A bylaw to ban jet skis from some island beaches is being investigated by Waiheke Local Board.
At the board’s meeting last Thursday, island resident Sally Lumsden raised concerns about a new jet ski business operating on Waiheke.
In December, Auckland Transport approved a street trading licence for Waiheke Island Jet Ski Tours to operate on Onetangi Beach for three months.
Ms Lumsden said she has seen people hiring jet skis from the company without taking part in a guided tour.
“The operator said he has consent to hire the jet skis without a guide,” she said.
“Onetangi is a very popular beach used extensively by families. My concern is for the safety of swimmers at the beach – it’s only a matter of time before you have some terrible accident.”
The owner and operator of the jet ski business, Vaughan Pothan, says the business is allowed to hire out jet skis, but chooses to operate tours with a guide.

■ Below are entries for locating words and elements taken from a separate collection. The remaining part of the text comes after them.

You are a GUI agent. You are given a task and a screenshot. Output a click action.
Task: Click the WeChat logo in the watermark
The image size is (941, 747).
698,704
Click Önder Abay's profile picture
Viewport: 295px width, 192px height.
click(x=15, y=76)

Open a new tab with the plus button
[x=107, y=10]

However, the possibility of both jet ski tours and hire is mentioned on the company’s website.
At the local board meeting, chairperson Paul Walden asked council officers to investigate the possibility of imposing a bylaw to ban jet skis from some Waiheke beaches.

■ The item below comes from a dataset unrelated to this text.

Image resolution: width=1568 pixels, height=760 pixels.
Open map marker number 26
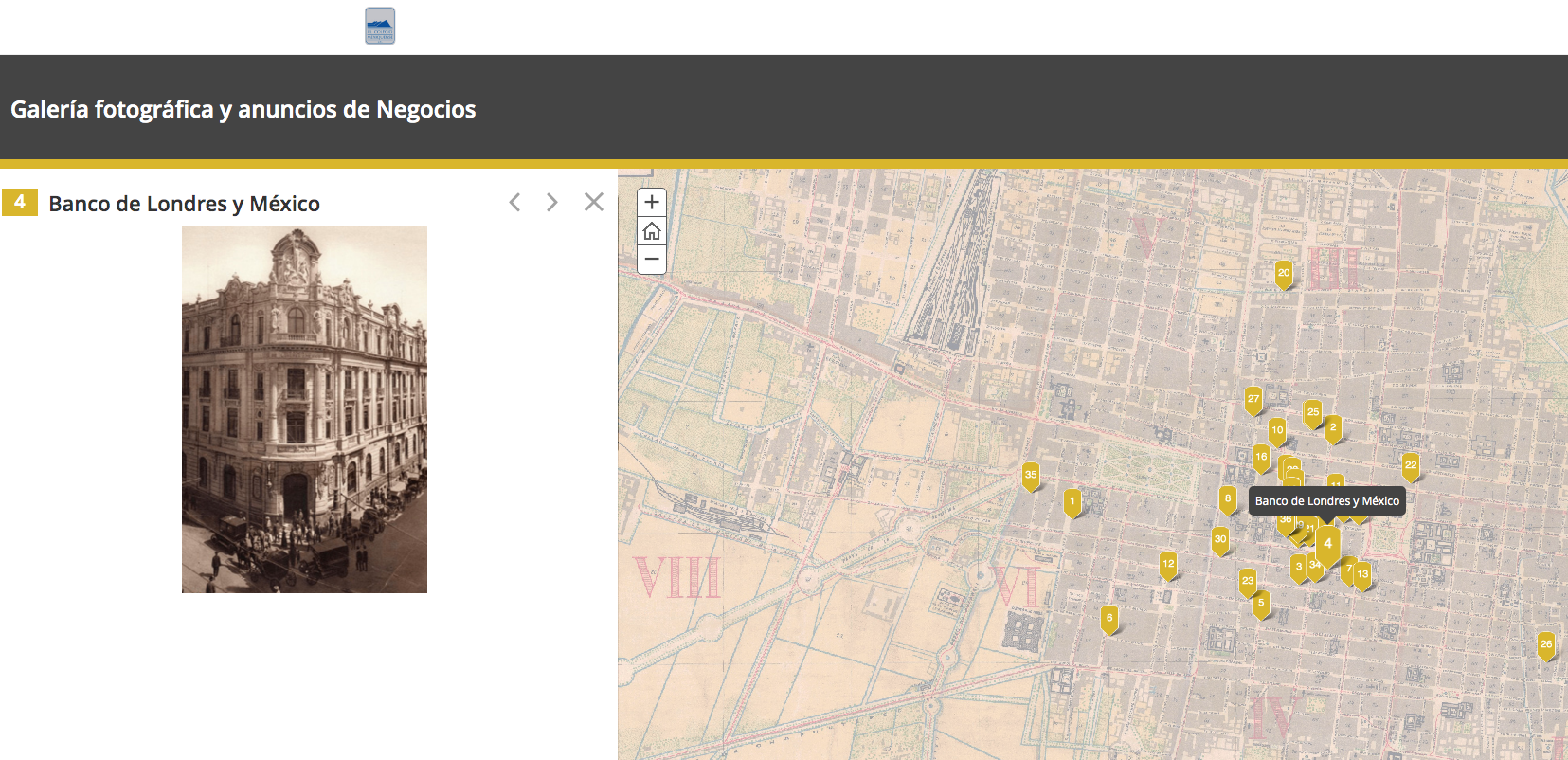coord(1546,645)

“Most cities in Australia have banned jet skis from most of their harbours, so we’re not in a space of being ‘far enough behind to be ahead’ on this one.
“This business is totally out of step with the culture of Waiheke and the values which should be upheld in the Hauraki Gulf Marine Park,” he said.
Jet skis are often ridden “dangerously fast” by people with no licence and no experience operating small vessels.
“It is just reckless having learners thrust onto high-powered motorbikes of the sea and sent out through a beach full of swimmers.”
Mr Walden hopes Auckland Transport and Auckland Council will decline the company’s application to renew its street trading licence when it expires later this month.
Waiheke is also the “Sealegs capital of the world” and restrictions on locations where these amphibious vessels can be launched might also need to be considered, he said.
Mr Pothan says his company can operate tours without a street trading licence if necessary and would be willing to work around any bans that were imposed on jet skis in particular areas. He argues that his business may be getting the blame for irresponsible individuals on jet skis that are not part of the guided tours.
“We chose to do tours because we care about the environment and about the impact on the local people, who are probably against jet skis.
“We don’t want people out on jet skis not abiding by the rules and being chaotic, which is why we have a skipper as a guide.
“We’re running this business in a sensible way – there are lots of jet skis coming over from Auckland and there will be more coming over that are not part of our tours.”
Although the business has a licence to operate all day from the eastern end of Onetangi Beach, it also begins tours elsewhere on the island. The company’s website states that tours are 30 to 150 minutes and can include Oneroa, Sandy Bay, Hekerua Bay, Enclosure Bay, Palm Beach, Onetangi Beach, Pie Melon Bay, Carey Bay, Cactus Bay, Garden Cove, and Owhiti Bay.
Waiheke little blue penguin guardian Sue Fitchett has also raised concerns that jet skis could disturb or kill the native seabirds that live at the western end of Onetangi Beach and elsewhere around the island. She says boat strike has killed at least three penguins this summer – a worrying increase.
“People need to slow down and take care, particularly at dawn and dusk when the penguins come ashore.”
Auckland Harbourmaster Andrew Hayton states that skippers of jet skis must comply with national maritime rules and local navigational safety bylaws.
This means jet skis must not go faster than five knots within 200 metres of the shore or within 50 metres of another vessel or a person in the water.
However, vessels can travel faster than five knots in two access lanes, marked with black and orange striped buoys, at the eastern end of Onetangi Beach, at Surfdale and at 22 other Auckland beaches.
The public is consulted on the location of the access lanes every five years when bylaws are reviewed.
Complaints about the use of jet skis or other vessels should be made to the harbourmaster’s office, phone 362 0397 or email email@example.com.
The local board also wants to be kept informed about any problems experienced with jet skis, says Mr Walden.